Jenny Foster. She and I went to school from kindergarten to senior year together. I remember her rockin’ a styling Dorthy Hammil coif in second grade, and dude, that got my prepubescent man-fluids boiling over. That kiss was magical. Of course I’ll accept her friend request!

Now friends again because Facebook has deemed us to be friends again and it’s not official until it’s published to Facebook that we are friends again, she was able to see the crap I posted to Facebook, someplace I once used to archive the random goofy thoughts I will now post here to STC instead (that’s the point of this entire article). This included this gem of a random thought:


People accuse me of not being able to love anyone or anything, but they forget legless sheep that can’t run away.


It was our 120th high school reunion, we’ve only reconnected because a clan of old classmates saw me at a concert, I hadn’t talked her for a heaping handful of four scores, and the very first comment she posted to my Facebook page was:


“You still have the same fucked up sense of humor you’ve had since I first met you.”


You see? And seeing as we met in our kindergarten class in 775 A.D., and seeing as I didn’t start manifesting bipolar symptoms until our junior year of high school in 2004, it is intellectually lazy to say, “Dude, Steve is saying some really bizarre things that are only moderately funny.
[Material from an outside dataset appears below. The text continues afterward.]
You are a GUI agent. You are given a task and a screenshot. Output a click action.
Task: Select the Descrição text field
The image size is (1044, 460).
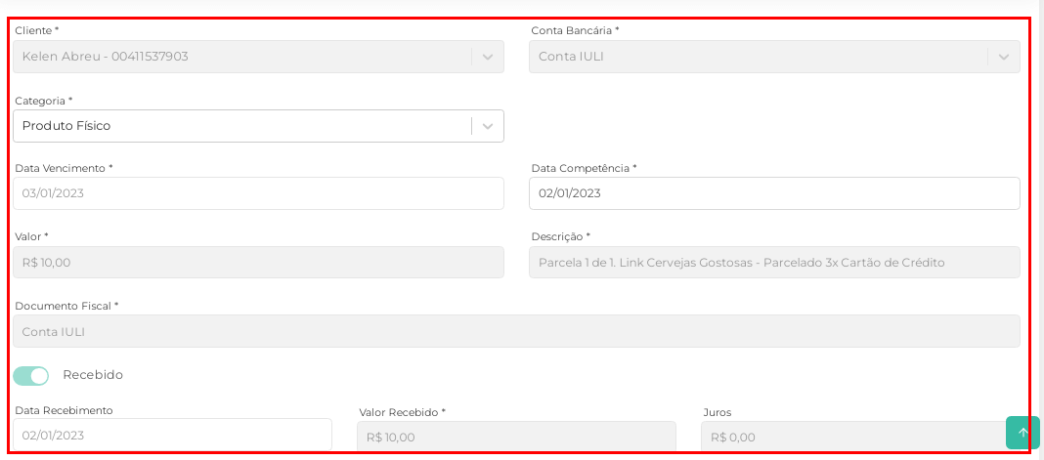774,263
He must be off his meds.”

NO! I have a messed up sense of humor, I’ve always had a messed up sense of humor, and I will always have a messed up sense of humor. If you read this blog with any regularity, you’ll be able to see the pattern of behavior that often is attributed to bipolar and an absence of meds. NO! WRONG!

I’ll be posting random, weird, and perhaps funny only to me thoughts here at STC from time to time, and it’s meant to archive these most hilarious thoughts for potential yuk yuks in a future comedy set.

I’ve got bipolar. I’ve got a messed sense of humor. This is one of those rare instances in the universe of true mutually exclusive coincidence. The universe is infrequently lazy enough for coincidence, so revel in this revelation and be thankful that even chaos is predictable in the first few picoseconds.

Dead gorilla charity fundraiser barbecue. Too soon? Never!